5 Ways Video Games Can Improve Their Openings

Senior Contributor
“You never get a second chance to make a first impression.”

Like many hokey things your mom has said to you, this is very much accurate. And in games, it’s doubly accurate. One thing that pops out constantly with even great games is that the opening drags relentlessly, and you have to get through a bunch of what amounts to digital paperwork before you can get to playing the game. Recent replaying of “Assassin’s Creed II” have been a painful reminder that even great games can botch their openings.

So, as a public service, we thought we’d detail how, exactly, modern video games can improve their openings.

#5) For Sequels, Don’t Assume The Audience Has Played the First Game

Because, no matter how big a hit your game was, they probably haven’t. Or if they have, they probably barely remember the plot.
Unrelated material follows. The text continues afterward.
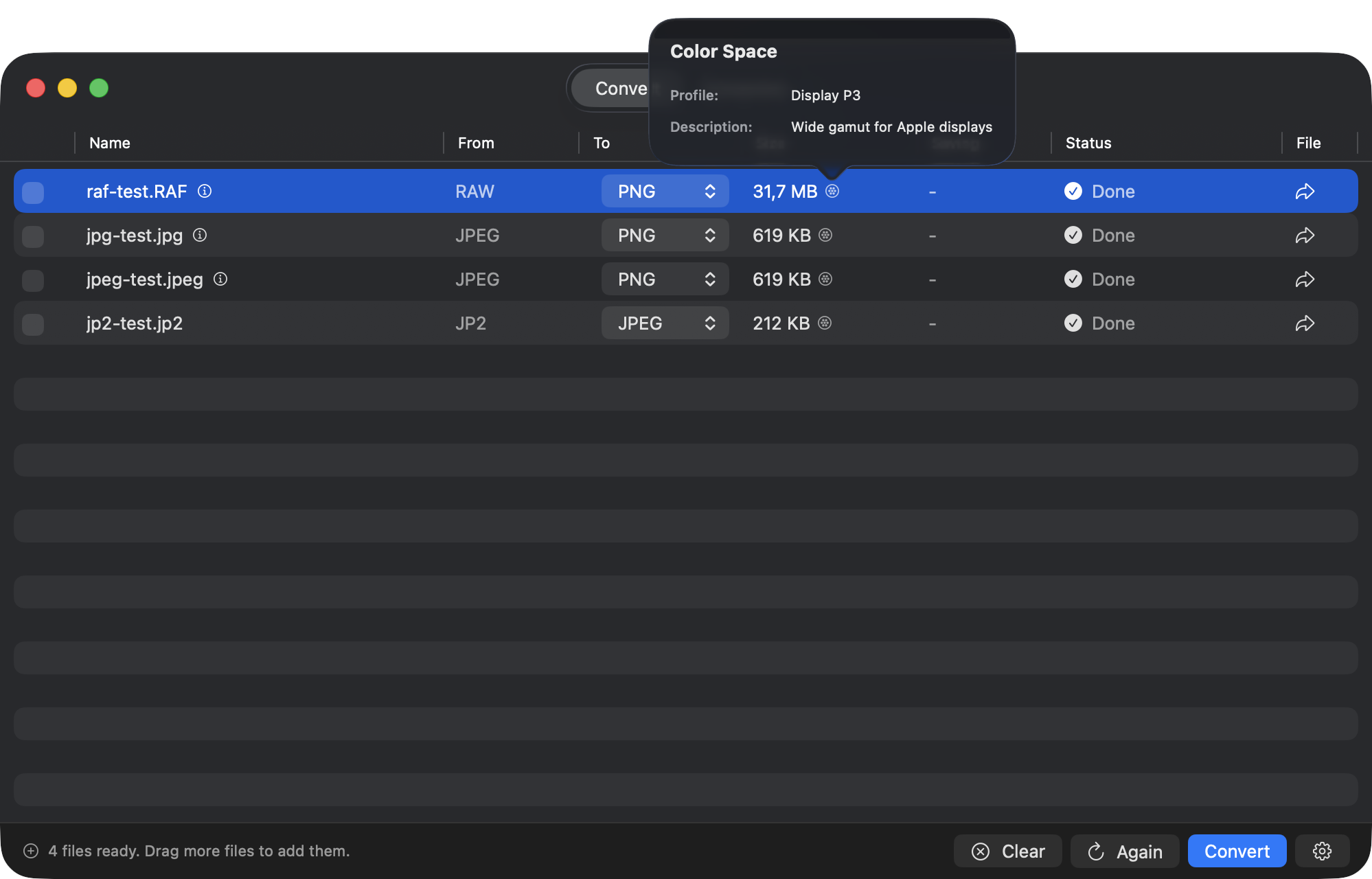Click info icon beside jpeg-test.jpeg
Viewport: 1372px width, 879px height.
(220, 279)
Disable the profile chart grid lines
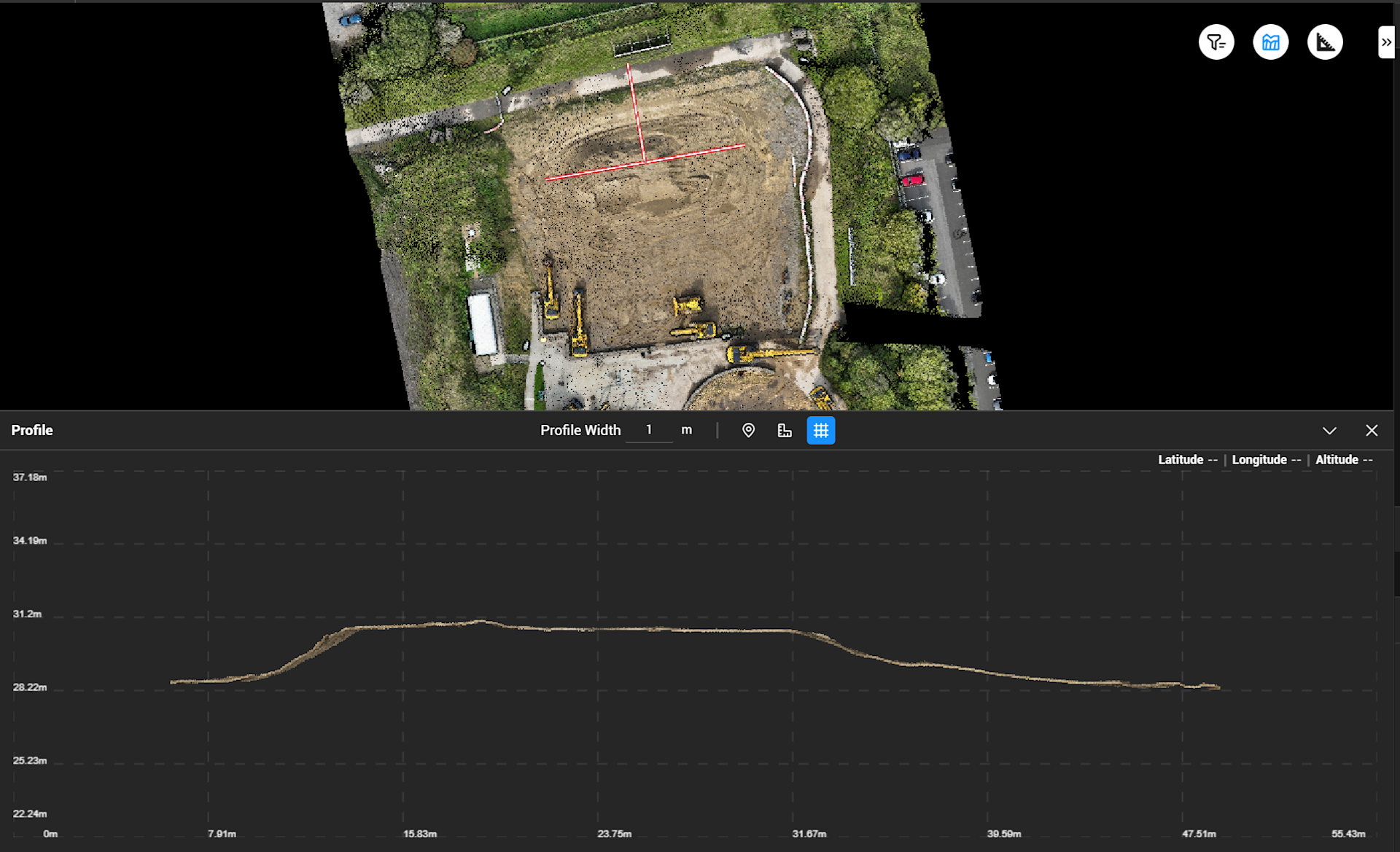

It’s really bizarre how many otherwise well-written games work on this assumption. Even the best-selling franchises rarely reach more than a sixth of any console’s user base; that’s a lot of people who haven’t played your game and may pick it up. Either it’s corporate mandate to make people want to fill in the plot holes, or it’s lazy, but either way, make sequels a bit more self-contained.

#4) Keep Cutscenes Few, Short, and Skippable

There’s a reason many games have started making cutscenes playable or a string of quicktime events: sitting on the couch watching pre-rendered footage is aggravating when you just want to play the game. And way, way too many games have opening cutscenes that drag on for five minutes or more.

Some games are smart about it: for example, “Max Payne 3” uses its short cutscenes as cover for loading times. Once the area’s loading, you can skip the scene. Others, though, seem to really want to show how much money they had for CGI. That’s nice, but let us play the game.

#3) If You’re Going to Have a Tutorial, Make It Clear What Needs to Be Done

“InFamous” is a great example of a tutorial: it’s simple, it’s direct, it’s clear, and it’s short.

It’s really amazing how many game tutorials will either withhold useful information like how the controls work, or stick you in a room with no explanation of what you should do, and then refuses to let you leave until you figure it out. Both are terrible approaches, but common, and baffling.